Introducing Helm Chart Hooks, we used helm hooks in our configuration, and it looks like this:
apiVersion: batch/v1
kind: Job
metadata:
name: {{ include "convoy-migrate.fullname". }}
annotations:
"helm.sh/hook": pre-install,pre-upgrade
"helm.sh/hook-delete-policy": hook-succeeded
Voila, "helm.sh/hook": pre-install,pre-upgrade
ensures that helm runs the job before any other resources during an installation and upgrading phase and "helm.sh/hook-delete-policy": hook-succeeded
ensures the job is deleted, keeping the Kubernetes resources clean.
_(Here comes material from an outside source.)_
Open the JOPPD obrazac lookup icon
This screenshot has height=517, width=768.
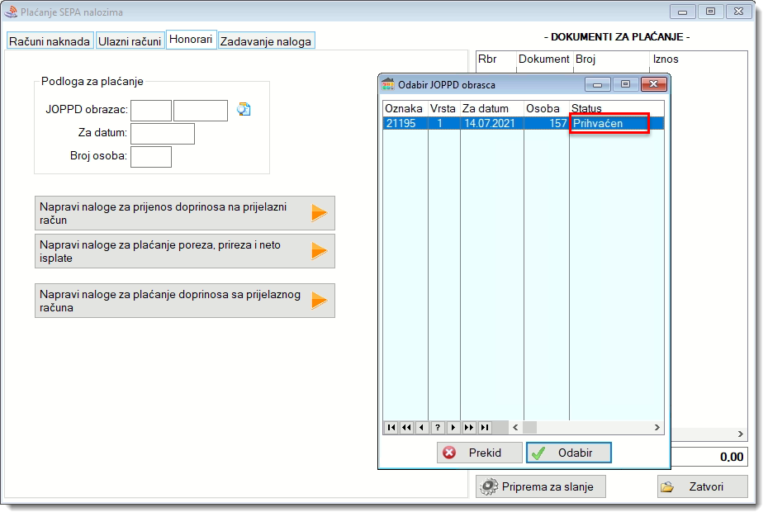pos(243,110)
This was a solution, right? Unfortunately Not, So the issue is why? That is because this only considers that the migrate
component needs to be connected to the remote databases, Postgres and Redis. If a user uses a managed DB or brings their DB, the solution is valid; otherwise, it is not a reasonable solution.
Another idea was to use this:
apiVersion: batch/v1
kind: Job
metadata:
name: {{ include "convoy-migrate.fullname". }}
annotations:
"helm.sh/hook": post-install,post-upgrade
"helm.sh/hook-weight": "0"
"helm.sh/hook-delete-policy": before-hook-creation
"helm.sh/hook": post-install,post-upgrade
and helm.sh/hook-weight: "0"
allows the job to run after an installation or upgrade, which means Redis and Postgres will kick off, and the migrate will run, but this takes us back to the initial problem which was to avoid the CrashLoopBackOff
of the other components
Introducing InitContainers, Initcontainers allows Kubernetes to run pre-containers before the actual container, which can also be helpful when dealing with migrations. Our new config was updated to this:
initContainers:
- name: wait-for-migrate
image: bitnami/kubectl:1.24.4
command:
- /bin/sh
- -c
- |
until kubectl wait --for=condition=complete --timeout=600s job/migrate; do
echo "Waiting for migrate job to complete..."
sleep 10
done
The config above will check the migration job constantly every 10 seconds to ensure it is complete before other components will run. That was the solution.
Coming soon
We are working on some features, and one of them is horizontal pod autoscaling which allows each component to scale based on CPU or memory utilization.
Conclusion
We are constantly improving and enhancing how things are built, and we are always open to suggestions on improving our open-source tool, Convoy. We cannot wait to see the fascinating things you will make with Convoy.